▶ TASK PROMPT: Starting at the line that contains "Task: Expand the Miscellaneous section", reproduce every line through the end of the entries below, with no pictures in the copy.

▶ INPUT:

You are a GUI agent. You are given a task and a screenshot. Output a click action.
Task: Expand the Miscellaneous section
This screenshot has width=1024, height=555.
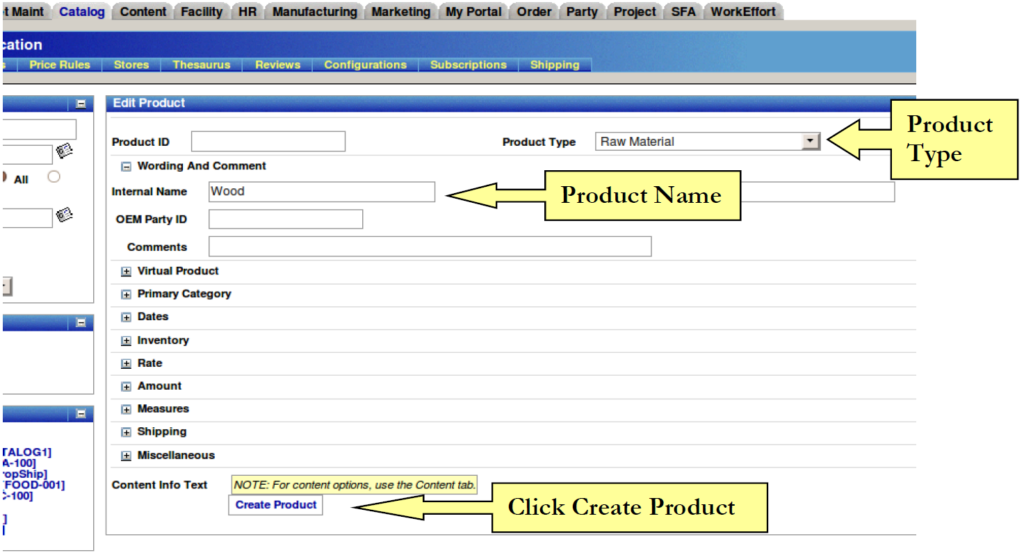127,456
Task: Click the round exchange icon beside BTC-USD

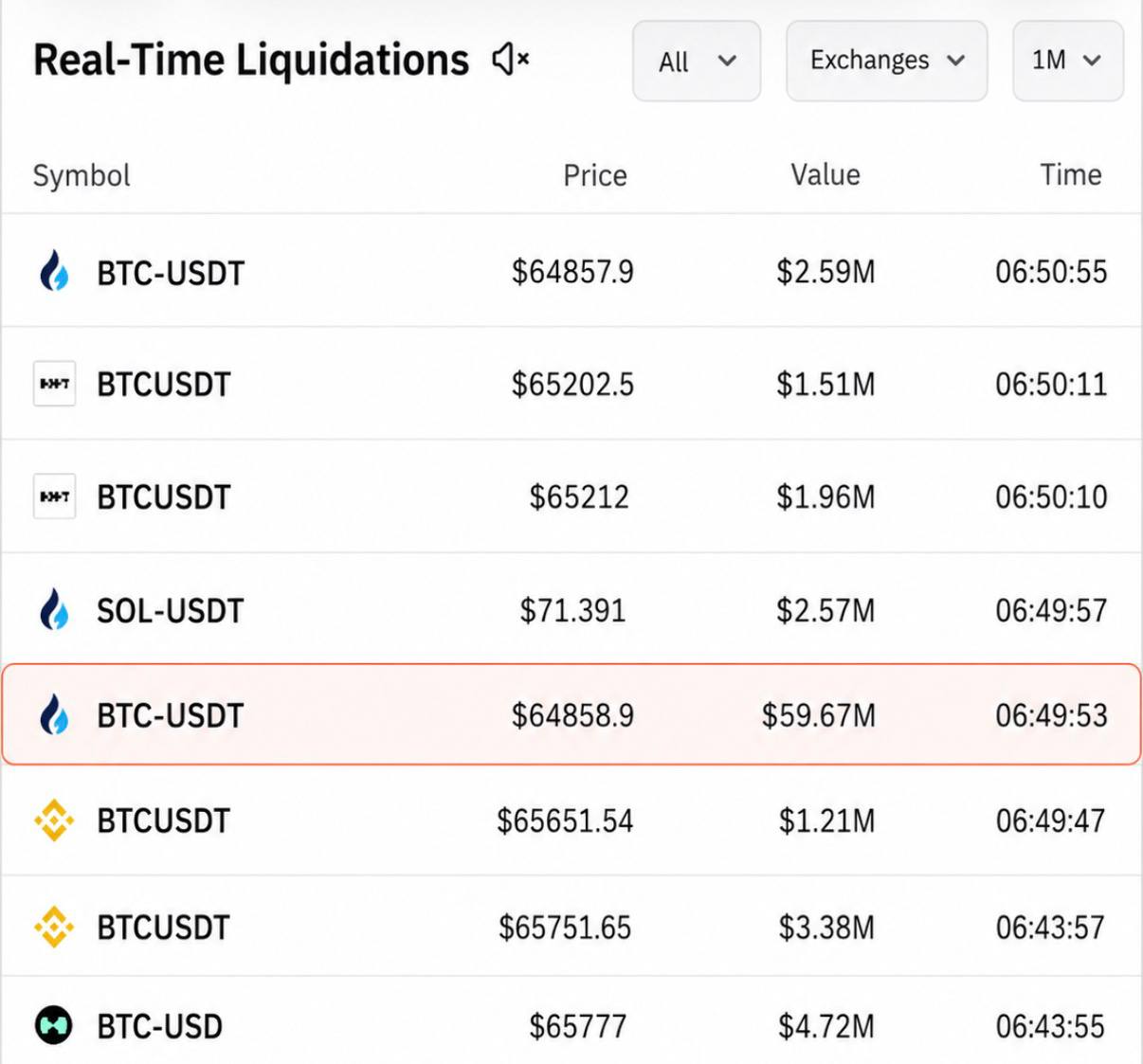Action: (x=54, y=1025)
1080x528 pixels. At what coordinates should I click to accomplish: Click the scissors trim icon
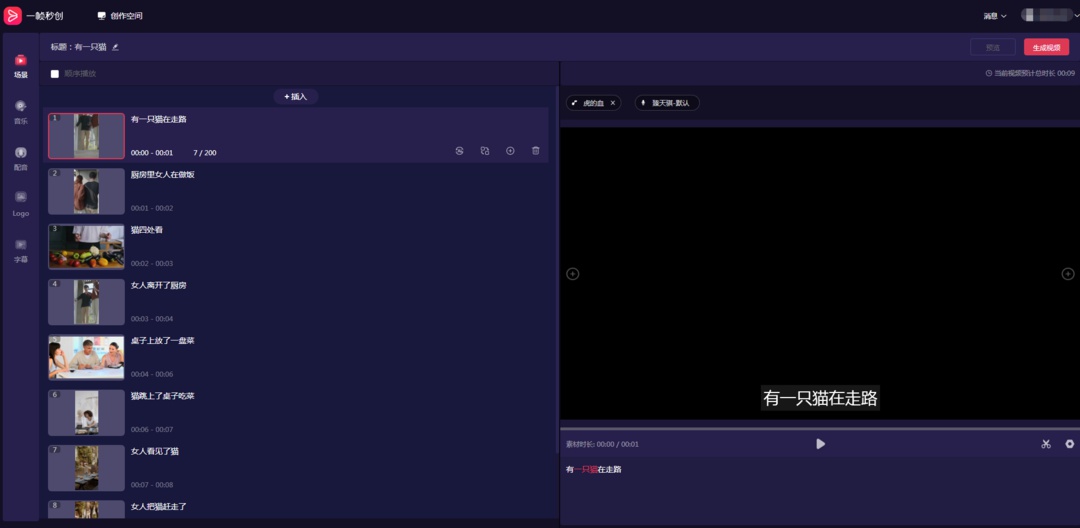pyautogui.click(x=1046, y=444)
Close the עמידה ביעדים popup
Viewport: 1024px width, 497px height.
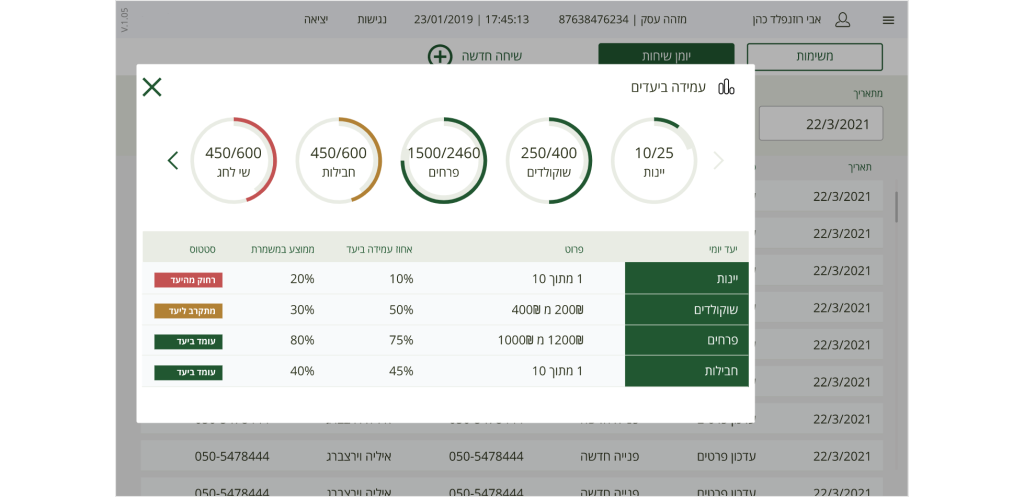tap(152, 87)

▶ SOLUTION BELOW:
Task: Expand the Miscellaneous section
This screenshot has width=1024, height=555.
127,456
Task: Click the round exchange icon beside BTC-USD

Action: (x=54, y=1025)
1080x528 pixels. At what coordinates should I click to accomplish: Click the scissors trim icon
pyautogui.click(x=1046, y=444)
Close the עמידה ביעדים popup
Viewport: 1024px width, 497px height.
tap(152, 87)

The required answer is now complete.